__What to work on__
1. Answer these questions using the text about Robert Yundt, one answer per line, marked as the questions are:
(a) Who preceded him in the Alaska Senate?
(b) On what date did his time in office as a Mat-Su Borough Assemblyman end?
(c) Where was he born?
2. List every person other than Robert Yundt who is named in the text about Robert Yundt.
3. Revise the text about Robert Yundt from "Mat-Su Borough Assemblyman" up to and including "2020 to 2024.", replacing "Mat-Su Borough" with "Matanuska-Susitna Borough" everywhere it occurs.

Member of the Alaska Senate
- Incumbent
- Assumed office January 21, 2025
- Preceded by: David S. Wilson
- Constituency: N

Mat-Su Borough Assemblyman for the 4th district
- In office November 17, 2020 – September 10, 2024
- Preceded by: Ted Leonard
- Succeeded by: Maxwell Sumner

Personal details
- Born: Wasilla, Alaska, U.S.
- Party: Republican

= Robert Yundt =

Robert Yundt is an American politician who is a member of the Alaska Senate representing District N. He previously served on the Mat-Su Borough Assembly representing the 4th district from 2020 to 2024.

__Given information__

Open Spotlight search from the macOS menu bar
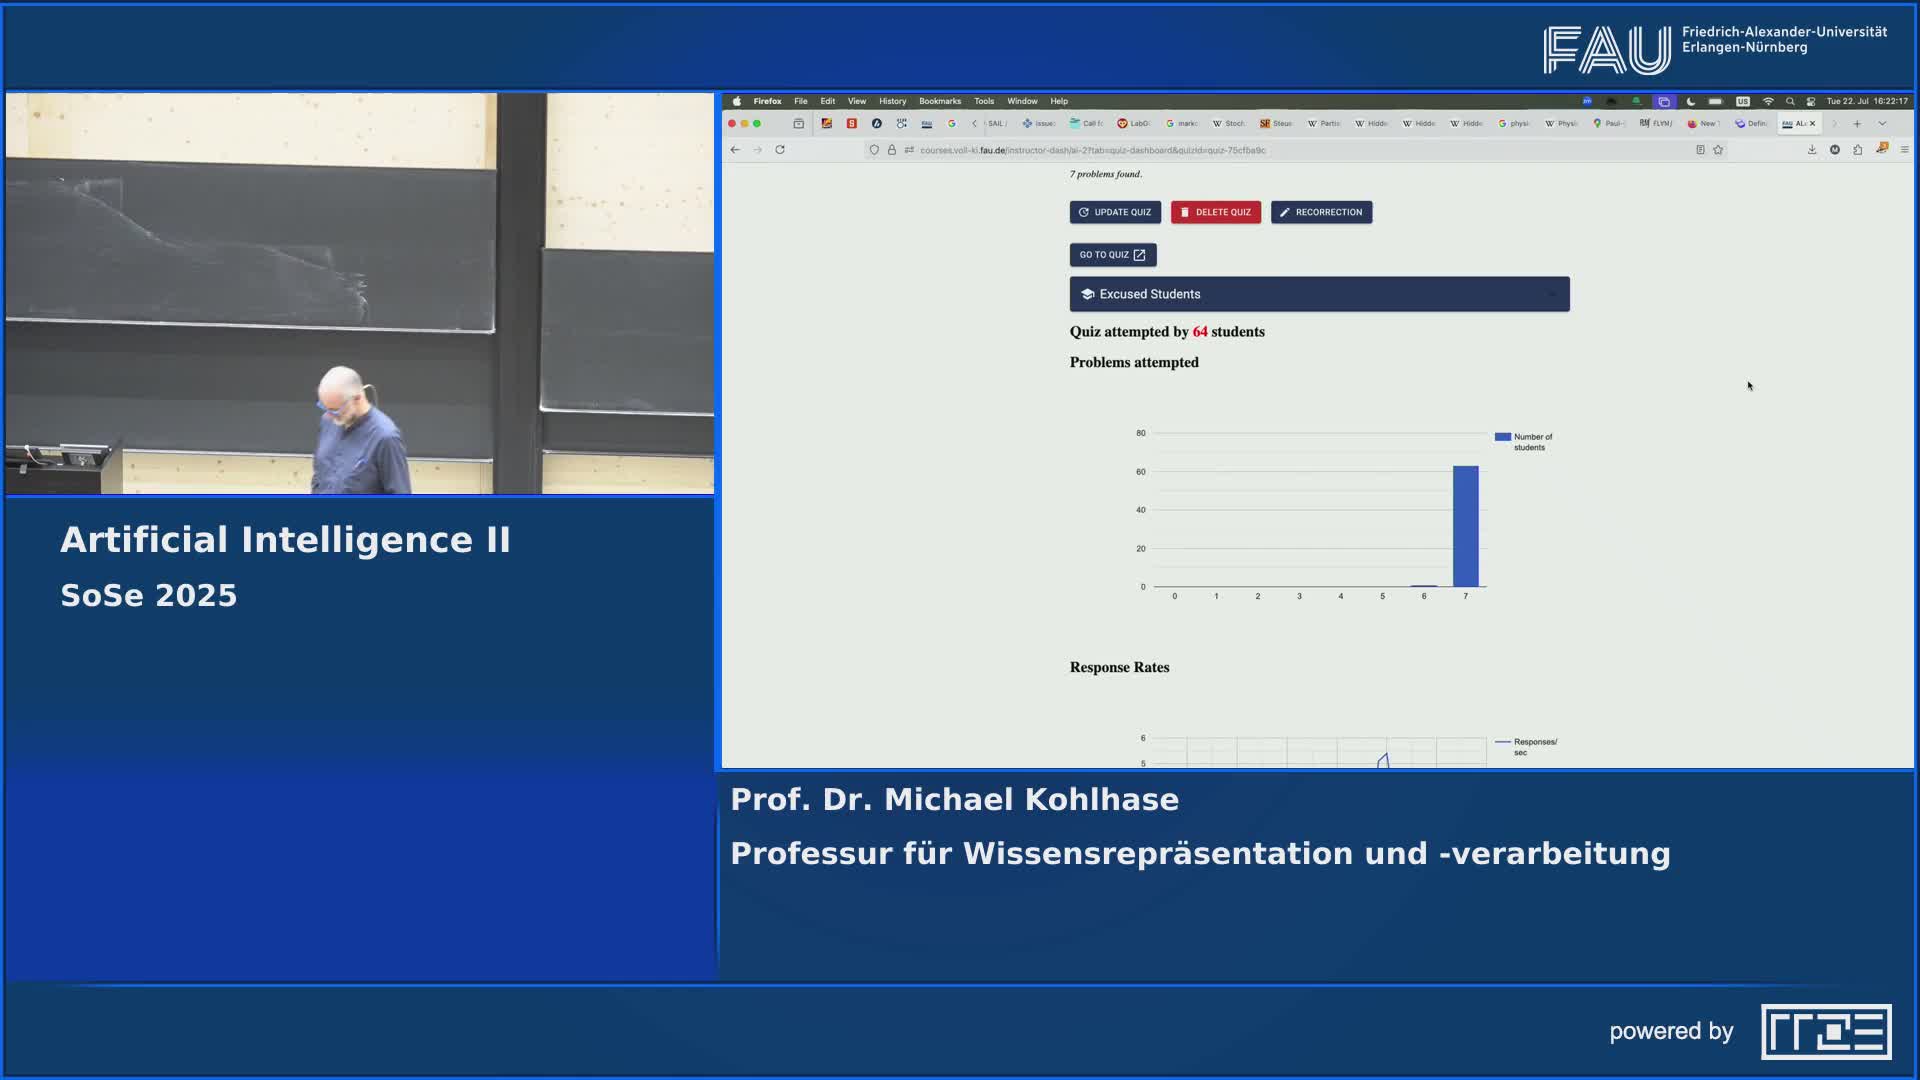 click(1790, 101)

__Complete answers__
1.
(a) David S. Wilson
(b) September 10, 2024
(c) Wasilla, Alaska, U.S.

2.
David S. Wilson
Ted Leonard
Maxwell Sumner

3.
Matanuska-Susitna Borough Assemblyman for the 4th district
- In office November 17, 2020 – September 10, 2024
- Preceded by: Ted Leonard
- Succeeded by: Maxwell Sumner

Personal details
- Born: Wasilla, Alaska, U.S.
- Party: Republican

= Robert Yundt =

Robert Yundt is an American politician who is a member of the Alaska Senate representing District N. He previously served on the Matanuska-Susitna Borough Assembly representing the 4th district from 2020 to 2024.